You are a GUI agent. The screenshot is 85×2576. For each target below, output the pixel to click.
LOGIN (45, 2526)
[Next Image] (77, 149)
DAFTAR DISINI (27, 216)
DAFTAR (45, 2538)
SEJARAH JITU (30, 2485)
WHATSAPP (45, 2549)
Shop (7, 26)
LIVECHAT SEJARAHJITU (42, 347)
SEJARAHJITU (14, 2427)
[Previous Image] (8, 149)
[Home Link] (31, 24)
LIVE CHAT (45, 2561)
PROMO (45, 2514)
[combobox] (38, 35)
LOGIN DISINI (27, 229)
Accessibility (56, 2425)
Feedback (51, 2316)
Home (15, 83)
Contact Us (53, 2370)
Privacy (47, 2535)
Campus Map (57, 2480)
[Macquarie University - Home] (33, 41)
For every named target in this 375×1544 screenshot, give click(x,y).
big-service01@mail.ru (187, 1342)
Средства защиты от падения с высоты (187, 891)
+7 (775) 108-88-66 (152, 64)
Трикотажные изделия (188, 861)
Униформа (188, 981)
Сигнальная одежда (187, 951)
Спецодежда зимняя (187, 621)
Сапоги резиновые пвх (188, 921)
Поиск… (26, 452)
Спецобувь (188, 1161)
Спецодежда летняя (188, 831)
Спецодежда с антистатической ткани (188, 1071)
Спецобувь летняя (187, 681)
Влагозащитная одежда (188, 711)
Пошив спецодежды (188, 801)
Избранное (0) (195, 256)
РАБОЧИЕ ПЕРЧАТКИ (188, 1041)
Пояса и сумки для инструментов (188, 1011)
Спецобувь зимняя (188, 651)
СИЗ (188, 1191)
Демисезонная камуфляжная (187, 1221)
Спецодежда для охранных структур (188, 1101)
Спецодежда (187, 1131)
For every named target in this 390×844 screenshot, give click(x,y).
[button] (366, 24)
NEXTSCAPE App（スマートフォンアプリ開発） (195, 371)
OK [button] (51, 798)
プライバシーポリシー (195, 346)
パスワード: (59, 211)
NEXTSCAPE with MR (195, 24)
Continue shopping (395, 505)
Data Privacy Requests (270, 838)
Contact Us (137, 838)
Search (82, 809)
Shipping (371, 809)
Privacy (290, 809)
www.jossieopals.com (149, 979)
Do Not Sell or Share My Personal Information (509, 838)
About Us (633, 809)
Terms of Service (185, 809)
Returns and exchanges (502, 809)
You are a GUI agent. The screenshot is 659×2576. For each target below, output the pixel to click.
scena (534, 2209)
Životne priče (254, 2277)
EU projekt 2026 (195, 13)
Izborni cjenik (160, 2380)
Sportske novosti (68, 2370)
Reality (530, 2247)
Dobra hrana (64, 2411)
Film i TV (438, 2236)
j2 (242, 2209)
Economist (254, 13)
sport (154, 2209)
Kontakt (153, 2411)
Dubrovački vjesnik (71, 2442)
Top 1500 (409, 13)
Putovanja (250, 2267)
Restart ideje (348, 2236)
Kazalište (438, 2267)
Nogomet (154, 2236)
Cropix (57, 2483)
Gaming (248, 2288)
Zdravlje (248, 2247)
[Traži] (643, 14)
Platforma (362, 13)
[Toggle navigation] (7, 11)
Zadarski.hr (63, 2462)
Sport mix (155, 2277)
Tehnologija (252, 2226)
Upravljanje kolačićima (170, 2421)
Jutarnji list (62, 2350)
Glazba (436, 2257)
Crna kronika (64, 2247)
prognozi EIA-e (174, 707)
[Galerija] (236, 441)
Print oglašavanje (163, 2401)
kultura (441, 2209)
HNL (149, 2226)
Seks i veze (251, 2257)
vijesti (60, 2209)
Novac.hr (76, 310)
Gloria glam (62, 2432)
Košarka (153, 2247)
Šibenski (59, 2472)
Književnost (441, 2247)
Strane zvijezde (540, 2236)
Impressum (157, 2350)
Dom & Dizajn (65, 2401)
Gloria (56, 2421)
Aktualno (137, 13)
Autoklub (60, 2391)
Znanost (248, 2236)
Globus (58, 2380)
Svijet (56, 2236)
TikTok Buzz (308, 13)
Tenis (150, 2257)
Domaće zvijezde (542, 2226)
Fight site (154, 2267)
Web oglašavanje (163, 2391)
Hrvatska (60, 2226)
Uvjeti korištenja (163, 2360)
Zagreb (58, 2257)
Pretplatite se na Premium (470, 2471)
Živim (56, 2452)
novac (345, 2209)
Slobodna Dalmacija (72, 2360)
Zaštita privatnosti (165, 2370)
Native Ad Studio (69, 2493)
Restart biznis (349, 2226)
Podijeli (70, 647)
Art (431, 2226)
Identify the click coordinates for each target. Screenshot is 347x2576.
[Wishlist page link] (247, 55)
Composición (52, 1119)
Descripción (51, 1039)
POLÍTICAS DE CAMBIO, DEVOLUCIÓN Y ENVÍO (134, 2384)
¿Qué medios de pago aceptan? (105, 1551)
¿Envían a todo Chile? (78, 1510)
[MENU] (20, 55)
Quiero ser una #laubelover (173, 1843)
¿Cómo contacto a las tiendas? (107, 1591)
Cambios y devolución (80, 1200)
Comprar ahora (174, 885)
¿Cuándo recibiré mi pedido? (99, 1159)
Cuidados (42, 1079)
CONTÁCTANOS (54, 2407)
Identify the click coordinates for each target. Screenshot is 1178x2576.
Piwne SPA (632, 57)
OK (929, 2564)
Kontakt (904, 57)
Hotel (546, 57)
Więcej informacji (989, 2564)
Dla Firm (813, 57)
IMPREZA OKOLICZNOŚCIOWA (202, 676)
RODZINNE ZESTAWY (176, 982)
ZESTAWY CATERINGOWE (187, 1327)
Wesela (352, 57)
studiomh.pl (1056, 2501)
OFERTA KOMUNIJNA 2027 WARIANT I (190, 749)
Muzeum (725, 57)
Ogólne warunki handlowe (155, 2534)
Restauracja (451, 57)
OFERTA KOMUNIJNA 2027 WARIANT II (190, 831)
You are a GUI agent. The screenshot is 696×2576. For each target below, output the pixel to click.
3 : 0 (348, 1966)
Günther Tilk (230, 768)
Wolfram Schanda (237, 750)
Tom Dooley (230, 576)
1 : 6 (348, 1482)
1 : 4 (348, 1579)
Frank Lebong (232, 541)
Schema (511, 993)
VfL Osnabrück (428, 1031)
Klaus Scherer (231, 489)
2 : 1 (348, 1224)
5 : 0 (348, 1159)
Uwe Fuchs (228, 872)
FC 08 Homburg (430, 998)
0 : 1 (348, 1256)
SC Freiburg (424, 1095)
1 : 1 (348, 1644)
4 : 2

+ + +

### What is being asked
Transcribe the lines above between the line holding "www.jossieopals.com (149, 979)" and the line holding "Film i TV (438, 2236)", inclusive, exactly as they stand and with nothing added.

### Problem solution
www.jossieopals.com (149, 979)
Do Not Sell or Share My Personal Information (509, 838)
About Us (633, 809)
Terms of Service (185, 809)
Returns and exchanges (502, 809)
You are a GUI agent. The screenshot is 659×2576. For each target below, output the pixel to click.
scena (534, 2209)
Životne priče (254, 2277)
EU projekt 2026 (195, 13)
Izborni cjenik (160, 2380)
Sportske novosti (68, 2370)
Reality (530, 2247)
Dobra hrana (64, 2411)
Film i TV (438, 2236)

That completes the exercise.